Russian politician (born 1977)

Roman Stepanovich Boyko (Роман Степанович Бойко, born 11 May 1977) is a Russian politician. He is the chairperson of the Legislative Assembly of the Jewish Autonomous Oblast of the Russian Federation.

==Biography==
Boyko graduated from the Amur State Medical Academy in 2000, specializing in "General Medicine". In 2001, he began working as an intern at the Sakhalin Regional Hospital. That same year, he was appointed to the position of surgeon at the Konstantinovskaya Central District Hospital, where he worked for six years.

In 2007, he transferred to serve in the Ministry of Emergency Situations, first in the Amur Region, then in the Khabarovsk Territory. From 2010 to 2014, he headed the medical protection service of the Far Eastern Regional Center for Civil Defense, Emergencies, and Elimination of Consequences of Natural Disasters. In 2012, he graduated from the Russian Presidential Academy of National Economy and Public Administration, specializing in "State and Municipal Administration".

In 2014, he was appointed to the position of First Deputy Head of the Main Directorate of the Ministry of Emergency Situations of the Russian Federation for the Jewish Autonomous Region. On June 17, 2016, he was appointed Acting Head of the Main Directorate of the Ministry of Emergency Situations of the Russian Federation for the Jewish Autonomous Region. On June 26 of the same year, he became the head of the Main Directorate of the Ministry of Emergency Situations of Russia for the Jewish Autonomous Region.

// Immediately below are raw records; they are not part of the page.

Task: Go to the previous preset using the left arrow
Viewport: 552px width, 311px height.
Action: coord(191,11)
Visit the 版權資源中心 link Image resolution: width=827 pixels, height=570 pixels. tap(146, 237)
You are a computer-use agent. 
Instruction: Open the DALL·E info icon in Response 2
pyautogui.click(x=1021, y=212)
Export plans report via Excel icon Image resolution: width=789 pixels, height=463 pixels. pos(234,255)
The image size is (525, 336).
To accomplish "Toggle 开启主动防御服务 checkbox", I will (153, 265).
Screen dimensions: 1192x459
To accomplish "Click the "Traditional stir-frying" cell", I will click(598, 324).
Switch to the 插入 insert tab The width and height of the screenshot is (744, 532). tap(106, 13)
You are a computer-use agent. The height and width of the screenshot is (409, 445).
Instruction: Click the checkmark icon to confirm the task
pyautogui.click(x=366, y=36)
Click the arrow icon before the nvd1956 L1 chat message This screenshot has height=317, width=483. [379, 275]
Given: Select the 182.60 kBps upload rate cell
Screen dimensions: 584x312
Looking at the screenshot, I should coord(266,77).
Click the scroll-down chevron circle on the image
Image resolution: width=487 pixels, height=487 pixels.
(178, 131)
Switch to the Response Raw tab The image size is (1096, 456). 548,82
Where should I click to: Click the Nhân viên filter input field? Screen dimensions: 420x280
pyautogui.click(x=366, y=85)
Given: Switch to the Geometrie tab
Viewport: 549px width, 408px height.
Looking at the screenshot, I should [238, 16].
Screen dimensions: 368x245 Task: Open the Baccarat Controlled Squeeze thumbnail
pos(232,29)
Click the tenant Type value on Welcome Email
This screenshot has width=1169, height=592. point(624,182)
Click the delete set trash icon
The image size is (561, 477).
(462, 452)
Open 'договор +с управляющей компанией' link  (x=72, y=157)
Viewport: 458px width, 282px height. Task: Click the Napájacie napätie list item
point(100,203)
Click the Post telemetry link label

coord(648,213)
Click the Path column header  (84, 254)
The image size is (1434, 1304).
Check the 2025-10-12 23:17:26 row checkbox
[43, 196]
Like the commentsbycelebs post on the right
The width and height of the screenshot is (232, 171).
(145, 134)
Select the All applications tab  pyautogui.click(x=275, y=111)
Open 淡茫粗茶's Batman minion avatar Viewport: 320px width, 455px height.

In the 2021 election of deputies of the Legislative Assembly of the Jewish Autonomous Oblast of the 7th convocation in the Oktyabrsky single-mandate constituency, he received more than 73% of the votes. On September 29, 2021, he was elected speaker of the Legislative Assembly of the Jewish Autonomous Region by secret ballot. In this post, he replaced Lyubov Pavlova, who had headed the regional parliament since 2016.